(Approx.) Great Britain Electricity Generation charts
Since I got back to the UK, I’ve been trying to understand and take more of an interest in what’s going on here again (although unfortunately, that’s often somewhat depressing across the political spectrum), and one area I’ve been looking into is Electricity generation (and prices!) for Great Britain.
There’s a large amount of renewable electricity generation from Solar and Wind these days, but it’s obviously highly variable with the weather, the time of year (i.e. day length for Solar) and cloud cover, so Natural Gas generation is still used to “top up” demand (often to very significant proportions), but these days Coal and Oil don’t appear to be used any more (Gas is the cleaner alternative and can be spooled up very quickly when needed).
There are a number of nice live dashboards people have made showing the data summary - National Grid: Live and Live GB Electricity Generation being two good ones, and there are free data feeds from a variety of different sources (although some of the values are estimates for certain things).
Very few of the existing dashboard sites appear to have detailed long-term historical chart data - they seem to either approximate it with daily averages further back in time, or just limit the history duration - and the fidelity of some of the charts is often quite limited due to filtering (somewhat understandably given some of the limitations of the source data), so I decided to try setting up a data storage and chart generation setup to scratch this itch for myself.

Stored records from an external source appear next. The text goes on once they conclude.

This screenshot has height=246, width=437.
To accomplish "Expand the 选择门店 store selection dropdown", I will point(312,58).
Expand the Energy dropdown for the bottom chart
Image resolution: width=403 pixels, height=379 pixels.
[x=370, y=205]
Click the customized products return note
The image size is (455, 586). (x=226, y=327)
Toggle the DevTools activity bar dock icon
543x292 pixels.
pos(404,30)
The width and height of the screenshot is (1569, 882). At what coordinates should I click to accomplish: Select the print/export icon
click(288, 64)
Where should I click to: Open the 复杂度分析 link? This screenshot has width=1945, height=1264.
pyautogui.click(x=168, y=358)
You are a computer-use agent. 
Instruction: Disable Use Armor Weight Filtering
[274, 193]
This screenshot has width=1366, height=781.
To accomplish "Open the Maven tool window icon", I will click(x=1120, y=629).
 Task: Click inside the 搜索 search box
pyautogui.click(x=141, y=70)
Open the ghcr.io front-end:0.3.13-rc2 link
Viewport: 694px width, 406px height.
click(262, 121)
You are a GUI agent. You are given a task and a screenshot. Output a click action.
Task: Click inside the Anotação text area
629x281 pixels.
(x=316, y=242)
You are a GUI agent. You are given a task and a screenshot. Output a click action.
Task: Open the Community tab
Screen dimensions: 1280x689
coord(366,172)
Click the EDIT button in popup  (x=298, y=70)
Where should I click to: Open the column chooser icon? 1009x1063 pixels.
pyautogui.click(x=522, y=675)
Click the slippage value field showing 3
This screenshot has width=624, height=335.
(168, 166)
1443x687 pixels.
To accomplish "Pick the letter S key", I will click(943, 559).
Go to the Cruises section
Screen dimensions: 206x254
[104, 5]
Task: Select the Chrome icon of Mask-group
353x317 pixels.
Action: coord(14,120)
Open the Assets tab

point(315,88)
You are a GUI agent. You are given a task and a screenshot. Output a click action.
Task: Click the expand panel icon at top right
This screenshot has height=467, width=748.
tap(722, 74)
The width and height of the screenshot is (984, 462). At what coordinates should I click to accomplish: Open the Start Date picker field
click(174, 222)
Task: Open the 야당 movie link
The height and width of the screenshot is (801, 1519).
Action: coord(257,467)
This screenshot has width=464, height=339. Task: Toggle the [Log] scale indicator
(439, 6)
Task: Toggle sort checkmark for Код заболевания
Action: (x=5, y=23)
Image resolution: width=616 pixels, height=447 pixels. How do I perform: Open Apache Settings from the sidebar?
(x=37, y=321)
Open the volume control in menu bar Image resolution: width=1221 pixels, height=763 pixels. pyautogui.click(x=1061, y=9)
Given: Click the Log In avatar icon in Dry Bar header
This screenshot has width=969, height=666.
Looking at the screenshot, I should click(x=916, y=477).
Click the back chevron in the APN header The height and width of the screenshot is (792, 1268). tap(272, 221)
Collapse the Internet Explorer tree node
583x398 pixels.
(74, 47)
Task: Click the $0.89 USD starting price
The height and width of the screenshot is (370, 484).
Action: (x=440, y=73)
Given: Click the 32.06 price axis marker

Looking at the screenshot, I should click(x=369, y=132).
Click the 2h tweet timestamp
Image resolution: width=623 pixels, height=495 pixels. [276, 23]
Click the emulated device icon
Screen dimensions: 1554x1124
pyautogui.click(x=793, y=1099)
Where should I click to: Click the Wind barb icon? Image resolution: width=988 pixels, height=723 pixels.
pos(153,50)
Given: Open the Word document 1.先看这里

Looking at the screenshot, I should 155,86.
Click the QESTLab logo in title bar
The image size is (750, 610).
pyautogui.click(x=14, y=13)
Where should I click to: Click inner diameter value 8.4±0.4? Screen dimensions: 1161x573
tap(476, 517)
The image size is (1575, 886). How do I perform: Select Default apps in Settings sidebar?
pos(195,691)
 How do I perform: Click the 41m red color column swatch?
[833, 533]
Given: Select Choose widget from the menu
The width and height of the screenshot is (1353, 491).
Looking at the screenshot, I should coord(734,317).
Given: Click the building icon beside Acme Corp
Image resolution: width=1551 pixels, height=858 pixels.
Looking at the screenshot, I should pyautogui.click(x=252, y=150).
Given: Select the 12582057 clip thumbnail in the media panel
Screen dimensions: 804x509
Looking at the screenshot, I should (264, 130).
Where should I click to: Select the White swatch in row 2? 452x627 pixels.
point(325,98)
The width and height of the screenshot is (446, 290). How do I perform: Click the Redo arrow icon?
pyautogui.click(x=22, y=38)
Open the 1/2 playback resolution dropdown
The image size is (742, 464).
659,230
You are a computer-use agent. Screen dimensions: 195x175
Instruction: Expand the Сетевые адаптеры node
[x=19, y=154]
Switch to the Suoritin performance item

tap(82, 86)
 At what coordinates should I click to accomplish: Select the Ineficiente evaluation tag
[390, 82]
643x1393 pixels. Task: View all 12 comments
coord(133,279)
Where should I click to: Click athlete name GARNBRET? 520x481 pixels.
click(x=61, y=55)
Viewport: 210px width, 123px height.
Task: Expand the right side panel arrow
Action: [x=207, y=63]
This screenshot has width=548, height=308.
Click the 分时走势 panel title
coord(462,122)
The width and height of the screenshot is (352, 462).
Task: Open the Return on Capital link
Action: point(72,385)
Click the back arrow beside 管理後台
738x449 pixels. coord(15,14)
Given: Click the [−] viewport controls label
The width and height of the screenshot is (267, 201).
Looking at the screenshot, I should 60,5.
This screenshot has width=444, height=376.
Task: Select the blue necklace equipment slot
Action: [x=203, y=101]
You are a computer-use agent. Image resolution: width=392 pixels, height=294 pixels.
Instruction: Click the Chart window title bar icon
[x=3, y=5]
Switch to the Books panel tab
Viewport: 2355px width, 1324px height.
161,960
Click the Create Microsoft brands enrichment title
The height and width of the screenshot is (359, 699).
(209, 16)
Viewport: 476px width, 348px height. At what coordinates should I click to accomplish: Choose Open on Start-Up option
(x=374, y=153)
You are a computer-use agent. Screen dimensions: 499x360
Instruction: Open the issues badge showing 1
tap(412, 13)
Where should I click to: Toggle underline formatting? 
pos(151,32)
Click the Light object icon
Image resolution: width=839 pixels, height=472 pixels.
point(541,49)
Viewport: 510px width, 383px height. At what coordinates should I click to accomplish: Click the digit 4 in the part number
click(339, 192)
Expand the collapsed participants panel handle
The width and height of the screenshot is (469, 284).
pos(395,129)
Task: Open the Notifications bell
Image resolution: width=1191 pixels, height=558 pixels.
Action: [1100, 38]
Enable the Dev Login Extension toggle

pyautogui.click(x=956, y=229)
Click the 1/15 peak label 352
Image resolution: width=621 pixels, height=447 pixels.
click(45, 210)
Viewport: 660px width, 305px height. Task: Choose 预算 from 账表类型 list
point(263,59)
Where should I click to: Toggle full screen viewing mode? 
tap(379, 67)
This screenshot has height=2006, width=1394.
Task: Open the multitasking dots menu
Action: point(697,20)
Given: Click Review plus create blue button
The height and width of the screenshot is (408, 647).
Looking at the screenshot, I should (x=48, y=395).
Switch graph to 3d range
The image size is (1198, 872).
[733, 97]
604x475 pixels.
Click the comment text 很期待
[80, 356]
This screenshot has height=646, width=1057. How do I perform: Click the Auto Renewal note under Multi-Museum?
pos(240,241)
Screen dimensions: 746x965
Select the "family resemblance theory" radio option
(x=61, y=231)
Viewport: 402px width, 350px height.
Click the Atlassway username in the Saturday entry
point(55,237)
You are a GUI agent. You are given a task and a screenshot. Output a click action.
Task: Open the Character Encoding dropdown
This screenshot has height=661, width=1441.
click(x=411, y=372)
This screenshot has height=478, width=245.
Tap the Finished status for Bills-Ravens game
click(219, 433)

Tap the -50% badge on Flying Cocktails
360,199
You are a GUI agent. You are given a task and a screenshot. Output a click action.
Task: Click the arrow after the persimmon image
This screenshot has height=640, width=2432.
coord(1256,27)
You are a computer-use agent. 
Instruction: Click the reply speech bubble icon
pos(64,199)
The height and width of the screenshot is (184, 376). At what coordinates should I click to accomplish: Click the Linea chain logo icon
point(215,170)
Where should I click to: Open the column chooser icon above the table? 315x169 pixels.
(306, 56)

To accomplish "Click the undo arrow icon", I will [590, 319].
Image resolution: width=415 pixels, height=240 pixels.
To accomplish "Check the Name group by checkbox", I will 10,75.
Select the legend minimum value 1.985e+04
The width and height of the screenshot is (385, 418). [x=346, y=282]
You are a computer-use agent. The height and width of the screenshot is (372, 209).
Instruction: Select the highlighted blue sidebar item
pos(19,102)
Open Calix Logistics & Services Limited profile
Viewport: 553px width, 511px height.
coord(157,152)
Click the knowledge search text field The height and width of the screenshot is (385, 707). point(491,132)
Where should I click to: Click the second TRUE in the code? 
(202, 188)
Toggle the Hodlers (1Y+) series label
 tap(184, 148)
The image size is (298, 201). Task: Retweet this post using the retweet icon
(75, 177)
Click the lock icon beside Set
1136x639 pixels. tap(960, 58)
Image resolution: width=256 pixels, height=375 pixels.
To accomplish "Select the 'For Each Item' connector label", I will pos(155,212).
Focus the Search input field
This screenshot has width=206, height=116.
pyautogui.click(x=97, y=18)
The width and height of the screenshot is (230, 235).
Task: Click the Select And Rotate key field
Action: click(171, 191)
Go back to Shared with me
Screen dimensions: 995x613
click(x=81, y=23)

Given I also wanted high-fidelity charts (non-interactive for the moment), I decided to use Python for this given how nice matplotlib charts are (especially when using seaborn styling), as I had also been meaning to dust some of the cobwebs off my Python skills that I hadn’t seriously used for almost two years, and I was similarly keen to play around with some of the newer Python tooling like uv, which is a more recent Python package and project management tool, which is written in Rust and is much faster than PIP.
There’s no single central source for a complete breakdown of electricity generation source data in Great Britain - the closest to that seems to be Elexon who provide regular snapshots (every 5 minutes) via data APIs of various different aspects of electricity generation and interconnect transfers, however there’s no single API that returns all generation sources, and some data sets are non-complete, in that they don’t include full Wind power numbers and don’t have any Solar power numbers. There are forecast APIs which estimate these numbers more accurately, but they’re only updated every 30 mins, so in the end I decided to use a different source for the Solar (PV) generation which is Sheffield Solar which is also an estimate, but seems to be updated more regularly.
For the moment, I’m using those two data sources for all generation types - note however this does mean that the numbers for Wind generation are lower (often by around 15%-20% I think) than the actual true Wind generation values, as the source data doesn’t included “embedded” wind farms. I’m also not including any of the Interconnector transfer amounts (which can be positive or negative depending on the direction of transfer) to neighbouring countries, which means the charts aren’t an accurate display of Demand of electricity generation in Great Britain.
So I now have an application setup where data is gathered every 5 minutes from the data source APIs, stored in an SQLite DB, and then I can query the data from a FastAPI-implemented API, which is then fed into matplotlib to plot the above charts locally. The server is running in a Podman container.
I think the stacked area chart looks nice, but obviously suffers from the typical read-ability issues stacked charts can suffer from in terms of gauging absolute magnitude, especially when offsets to lower data series happen significantly in a short space of time, and distort or squeeze the rest of the chart, but it does allow to roughly see overall trends during the day and through a week.
I am tempted to in the future try and additionally store some weather data (temperature and wind speed) for a variety of different locations around the country to see if plotting those against the Generation values (Demand values would arguably be better) would show likely correlations, i.e. more electricity use when it’s colder for heating (probably not that much AC in the UK) and more wind generation when it’s windier.
I’d also like to play around a bit with interactive JS/Canvas charts and see if it’s possible to have something that’s close to the presentation and fidelity of the matplotlib charts.